── Data records

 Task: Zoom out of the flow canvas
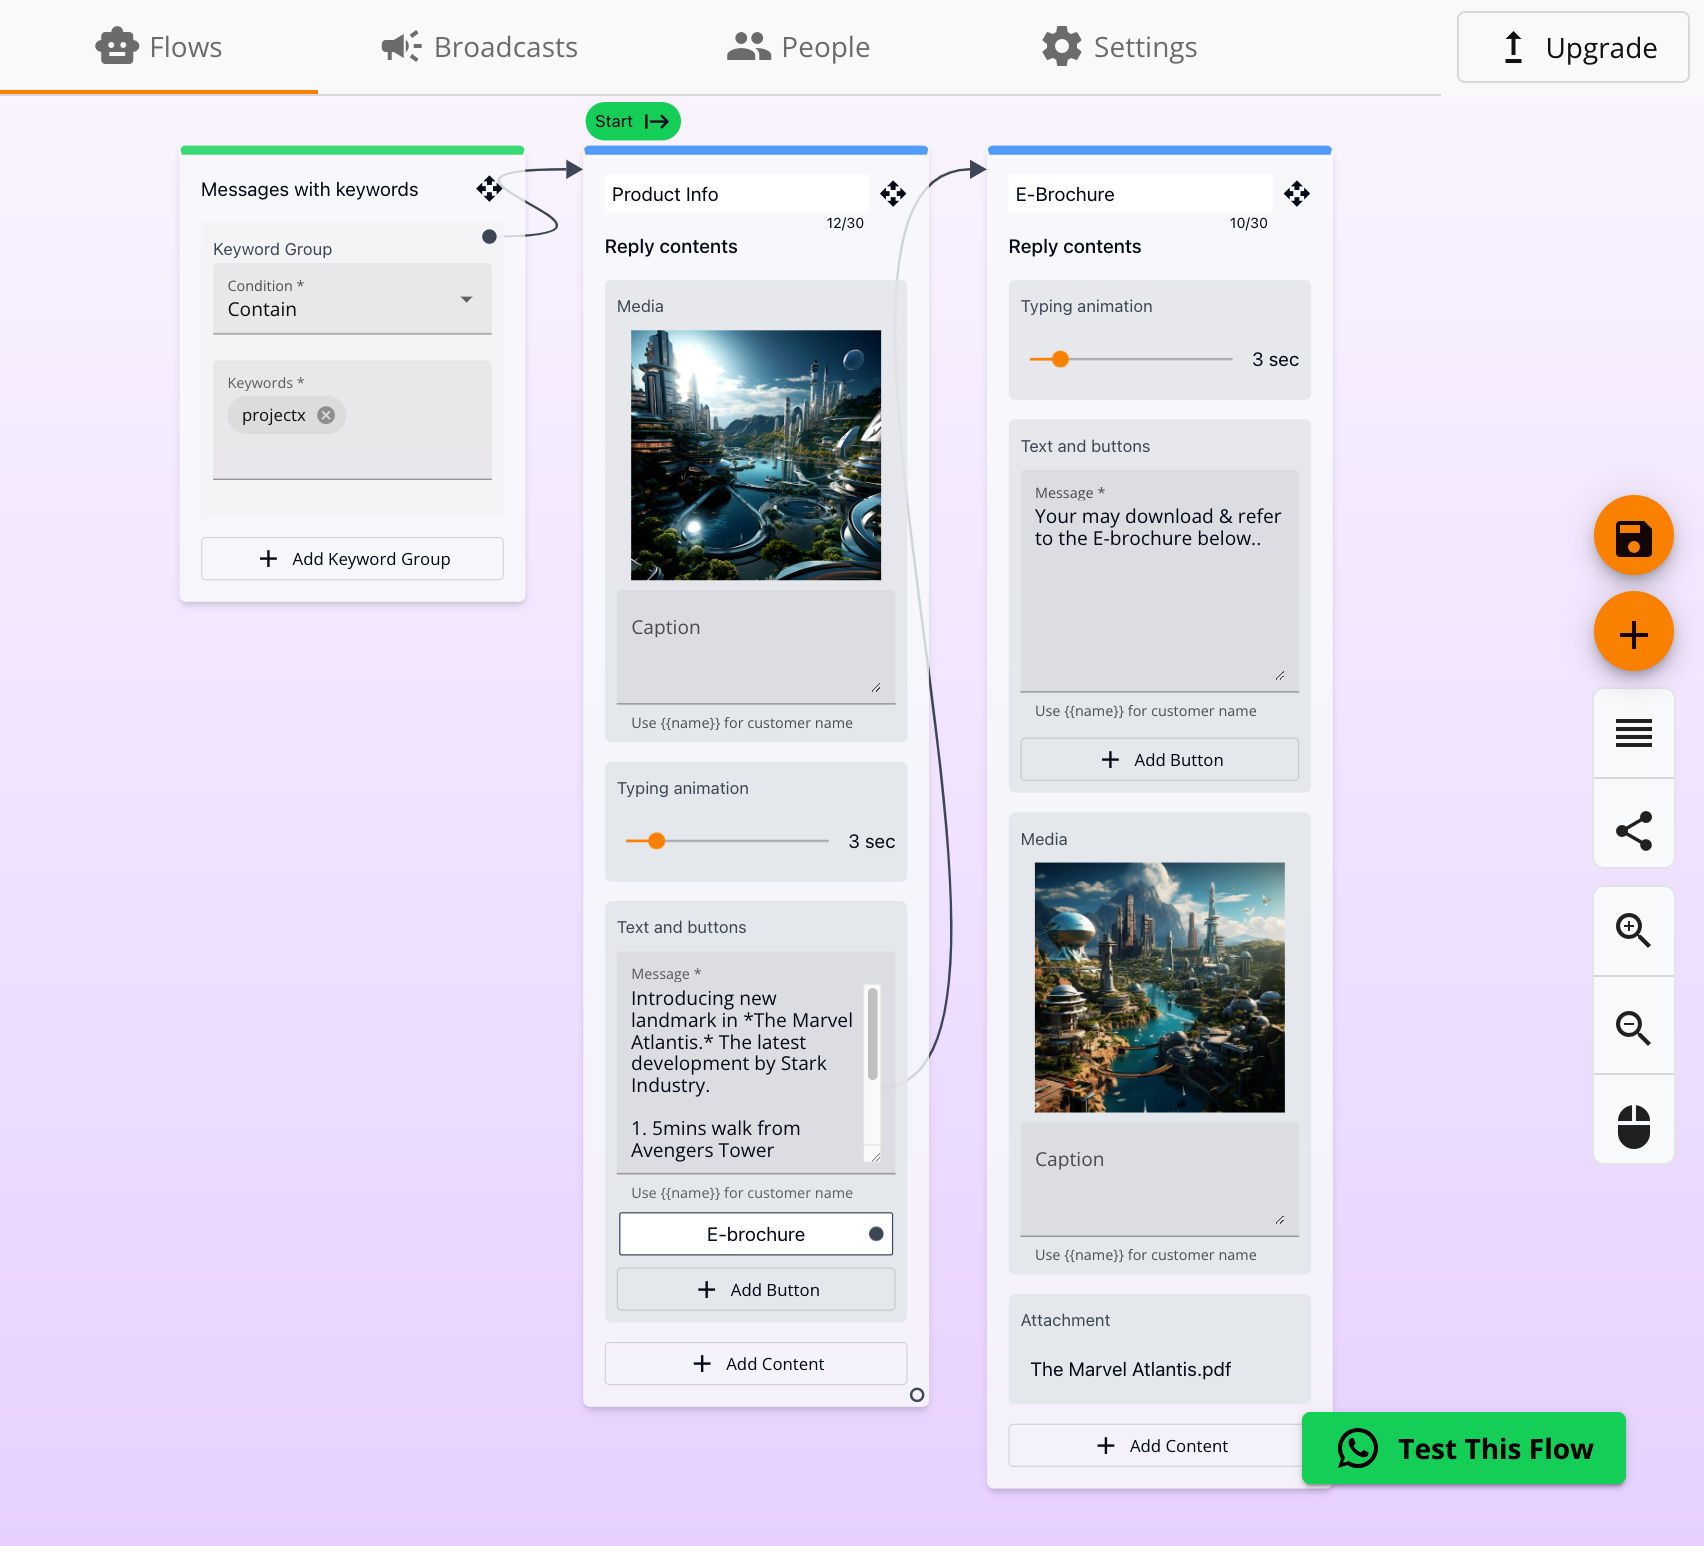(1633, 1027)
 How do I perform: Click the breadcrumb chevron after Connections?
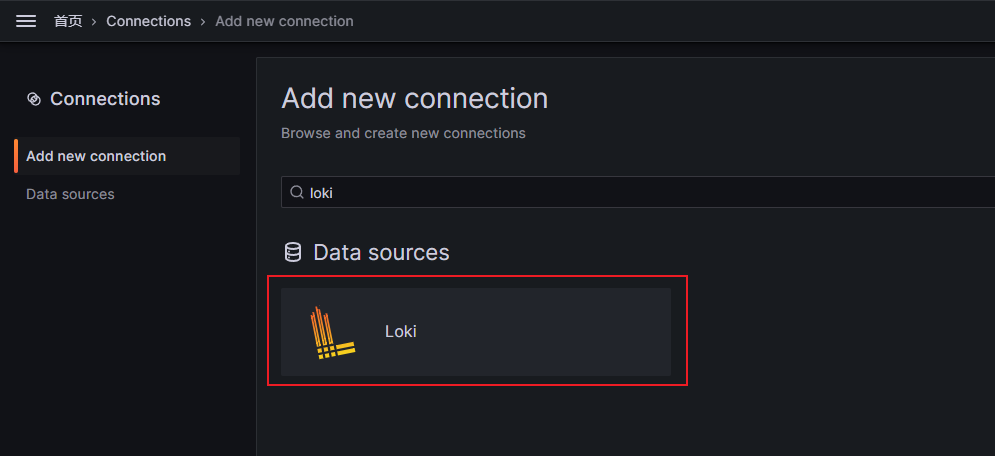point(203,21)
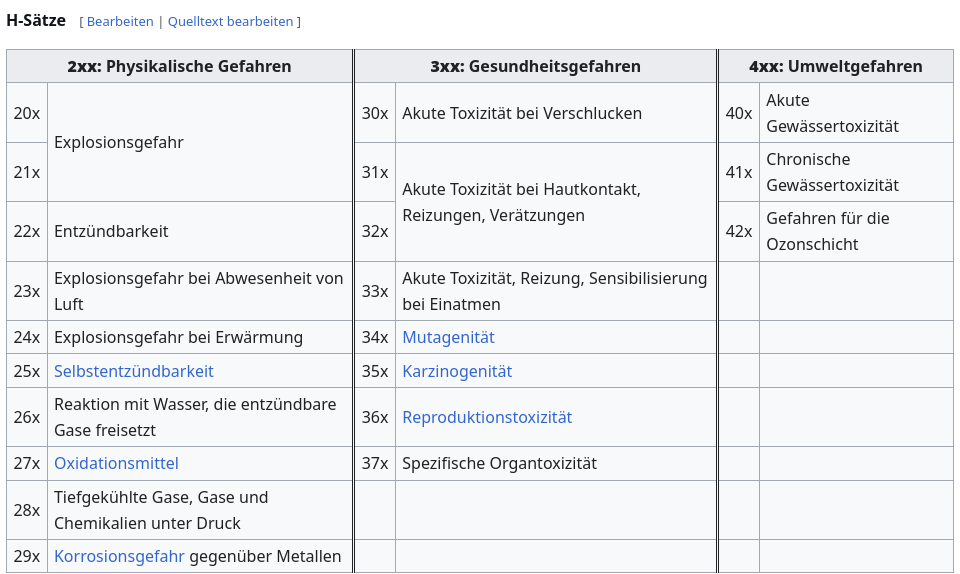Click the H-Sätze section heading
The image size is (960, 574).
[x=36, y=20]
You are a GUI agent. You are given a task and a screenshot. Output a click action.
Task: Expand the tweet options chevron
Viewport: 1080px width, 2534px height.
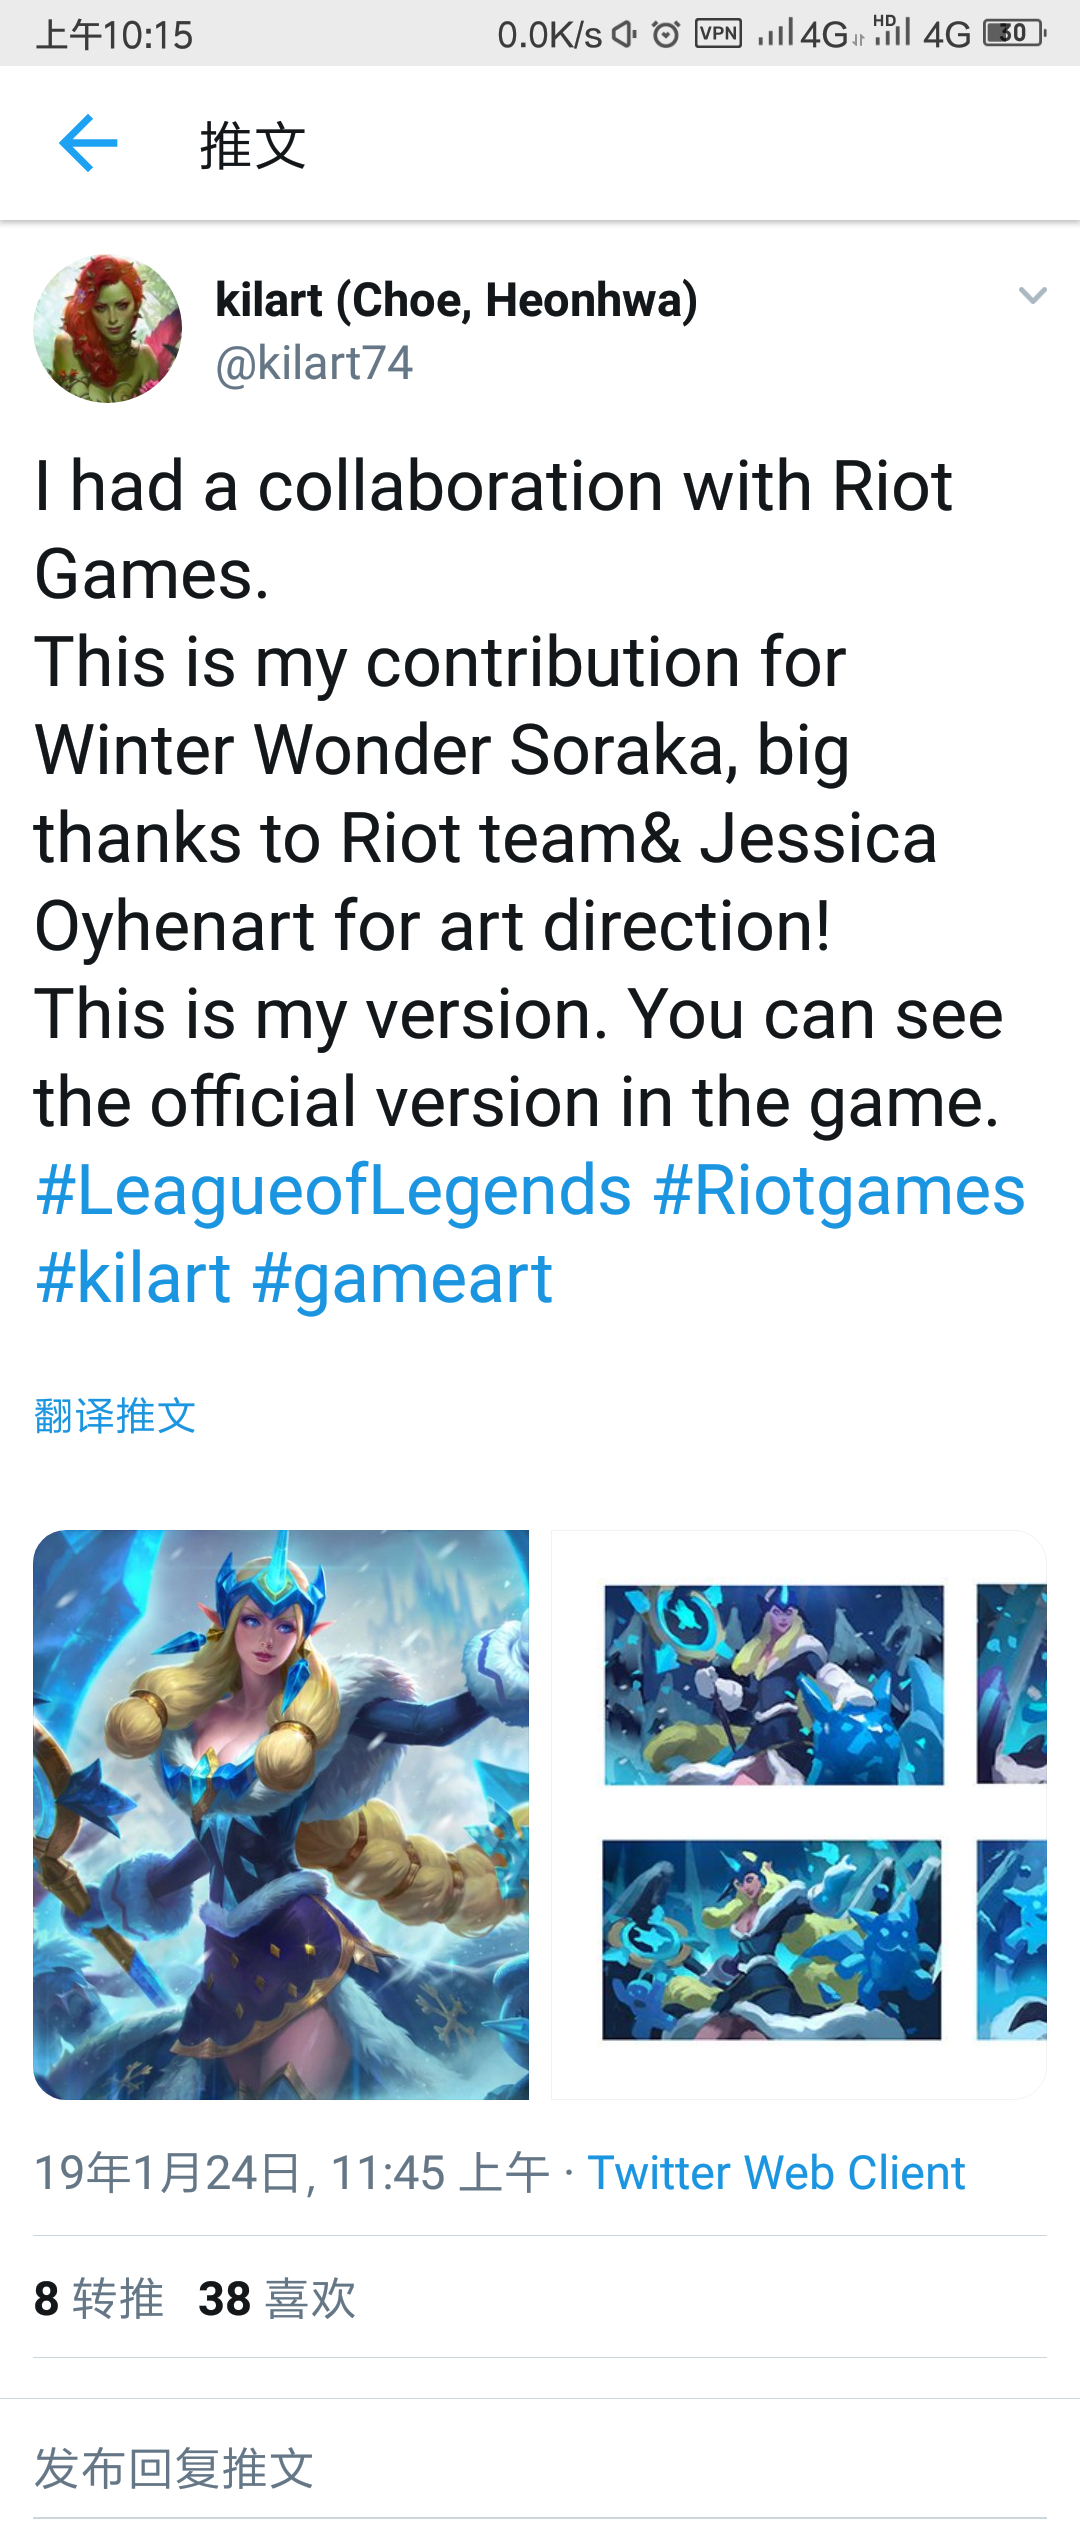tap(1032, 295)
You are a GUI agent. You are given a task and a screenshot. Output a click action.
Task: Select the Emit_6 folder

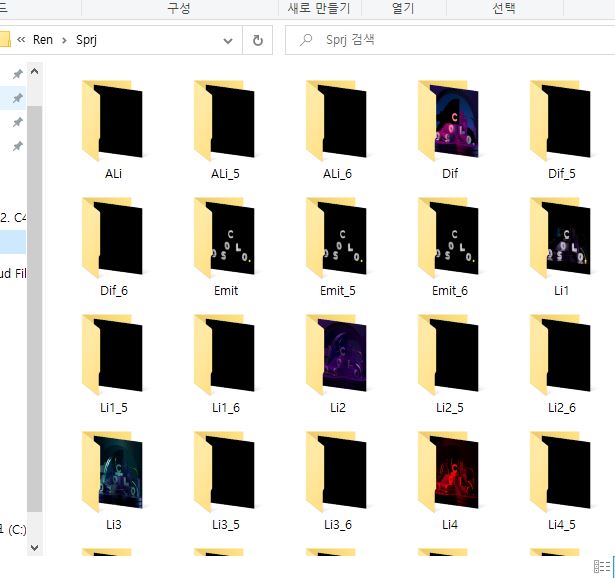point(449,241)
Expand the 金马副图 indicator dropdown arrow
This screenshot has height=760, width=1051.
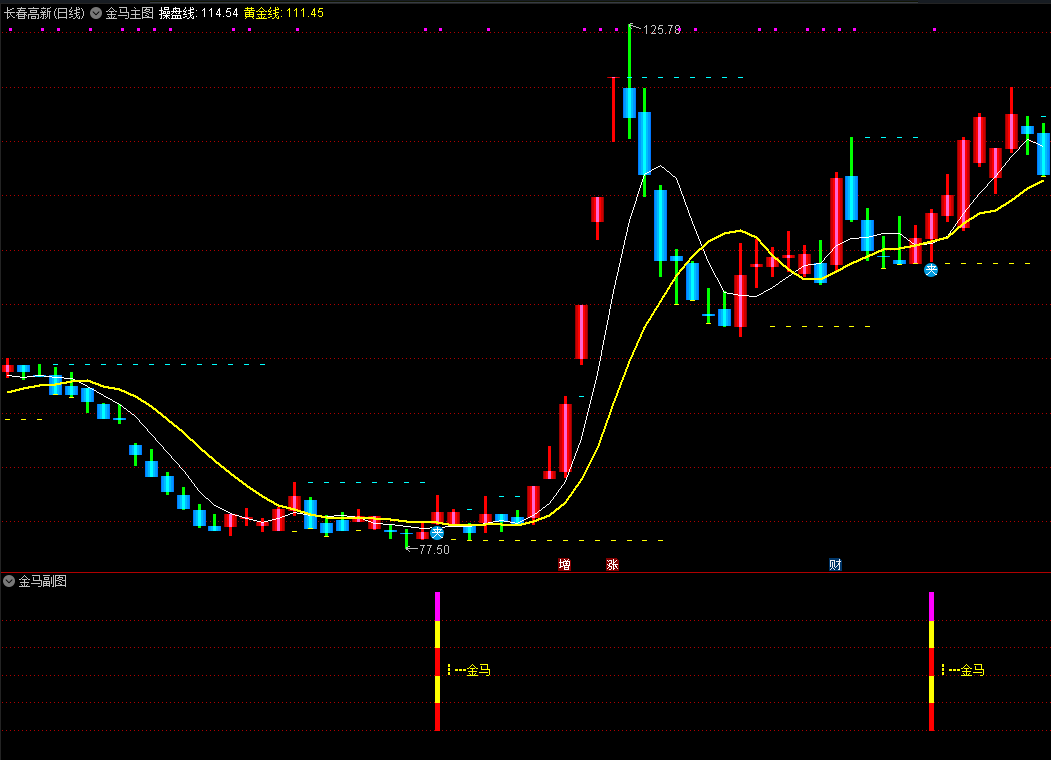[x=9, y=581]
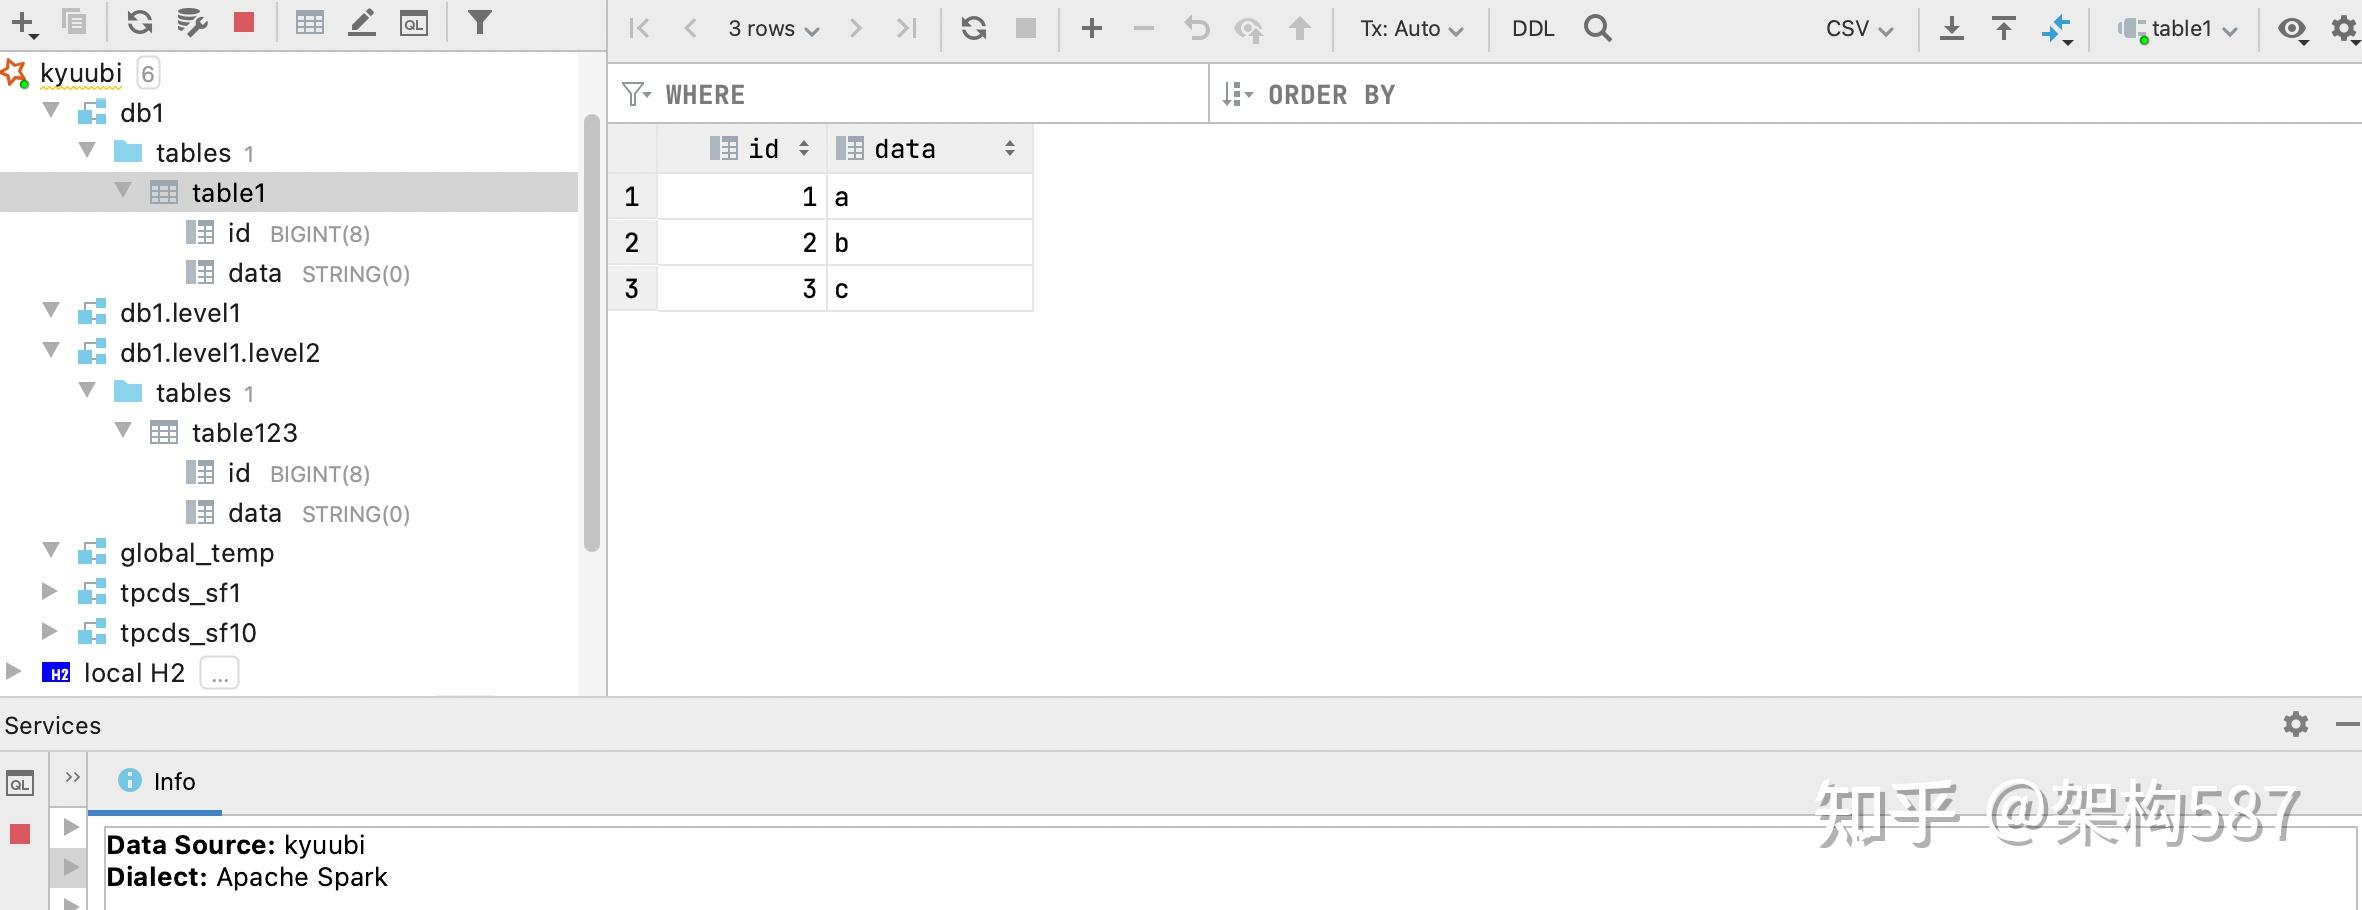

────

### What this task involves
Leave out every picture, and copy exactly the lines from the line that contains "How do I perform: Click" through the end of the material.

### Answer to this problem
 How do I perform: Click the breadcrumb chevron after Connections?
point(203,21)
Click the H-Sätze section heading
The image size is (960, 574).
[x=36, y=20]
You are a GUI agent. You are given a task and a screenshot. Output a click action.
Task: Expand the tweet options chevron
Viewport: 1080px width, 2534px height.
tap(1032, 295)
You are a GUI agent. You are given a task and a screenshot. Output a click action.
Task: Select the Emit_6 folder

point(449,241)
Expand the 金马副图 indicator dropdown arrow
This screenshot has height=760, width=1051.
[x=9, y=581]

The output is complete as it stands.